Credit Bureau Asia’s SGD0.02 Dividend: A Modest Payout with Sustainability Questions

Generated by AI AgentSamuel Reed
Saturday, Apr 26, 2025 10:20 pm ET2min read

Credit Bureau Asia (SGX: TCU) has reaffirmed its semi-annual dividend of SGD0.02 per share, maintaining an annual payout of SGD0.04 and a trailing twelve-month dividend yield of 3.05% as of late 2024. While the yield offers modest income potential, investors must weigh this against the company’s elevated payout ratios, short dividend history, and recent stock price volatility.

Dividend Sustainability: Cause for Caution

The dividend’s sustainability hinges on the company’s financial health. Despite a 32% free cash flow payout ratio—a manageable level—the dividend payout ratio based on earnings remains a concern. At 82% prior to the 2025 announcement, this ratio sits near a threshold that could strain earnings growth. Analysts project a 31.1% EPS growth for 2025, which could lower the payout ratio to 64% by year-end, improving long-term prospects. However, the dividend’s 4-year track record (since 2021) is short compared to established dividend payers, limiting reliability.

Yield and Market Dynamics

The 3.05% dividend yield is nearing its 2-year low, signaling potential market skepticism. This decline could reflect broader concerns about the company’s valuation or sector-specific risks. Meanwhile, the stock’s recent price swings—from a low of SGD1.23 on April 7, 2025, to a rebound to SGD1.34 by April 8—highlight sensitivity to technical indicators like moving averages.

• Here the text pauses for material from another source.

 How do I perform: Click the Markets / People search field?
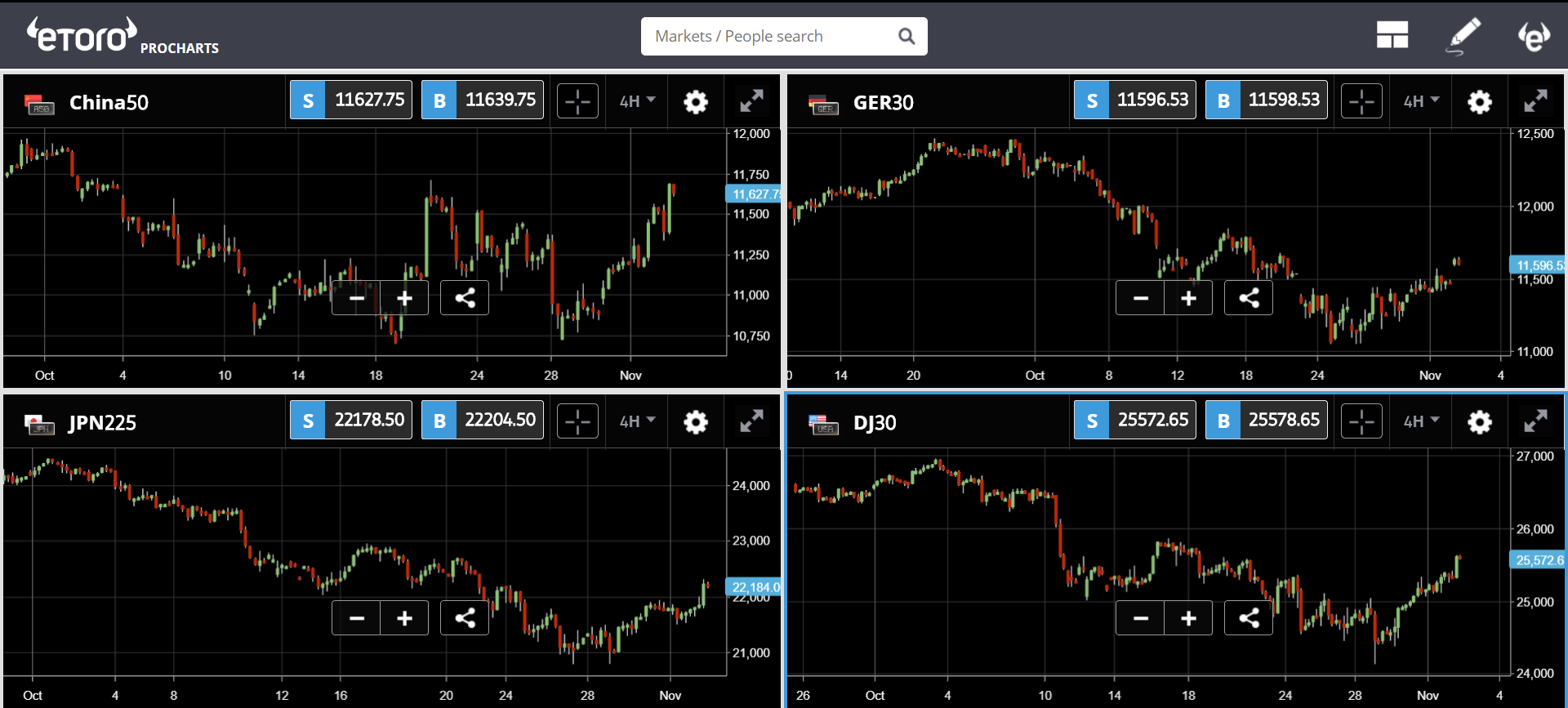point(772,37)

Growth Prospects and Risks

Credit Bureau Asia has achieved 7% annual EPS growth over the past five years, but the high payout ratio leaves little room for dividend increases. The modest 4.1% CAGR in dividends since 2021 underscores this constraint. Additionally, the stock’s PE ratio of 27.35 (TTM) suggests investors are pricing in growth expectations, which must materialize to justify current valuations.

Key Takeaways for Investors

  1. Income Seekers: The 3.05% yield may appeal to those prioritizing steady payouts, but the short dividend history and high payout ratio warrant caution.
  2. Growth Investors: Focus on the company’s projected 31.1% EPS growth in 2025, which—if realized—could stabilize the payout ratio and support share price resilience.
  3. Risk Factors: Monitor the dividend payout ratio’s trajectory and the stock’s sensitivity to macroeconomic conditions affecting credit demand.

Conclusion

Credit Bureau Asia’s SGD0.02 dividend offers a niche income play, but its sustainability remains uncertain. With a payout ratio near 80% and a short dividend history, investors should pair this stock with other, more established income generators. The rebound to SGD1.34 in early April 2025 hints at potential, but the yield’s decline to near 2-year lows and valuation multiples above historical averages suggest caution. For now, Credit Bureau Asia appears to be a hold—suitable for those willing to accept moderate income with elevated risk, but not a core holding for long-term growth.

Final Analysis: While the dividend remains intact, the 32% free cash flow coverage and projected EPS growth offer a glimmer of hope. However, without sustained earnings momentum, the 3.05% yield may not compensate for the risks.

Data as of April 8, 2025. Past performance does not guarantee future results.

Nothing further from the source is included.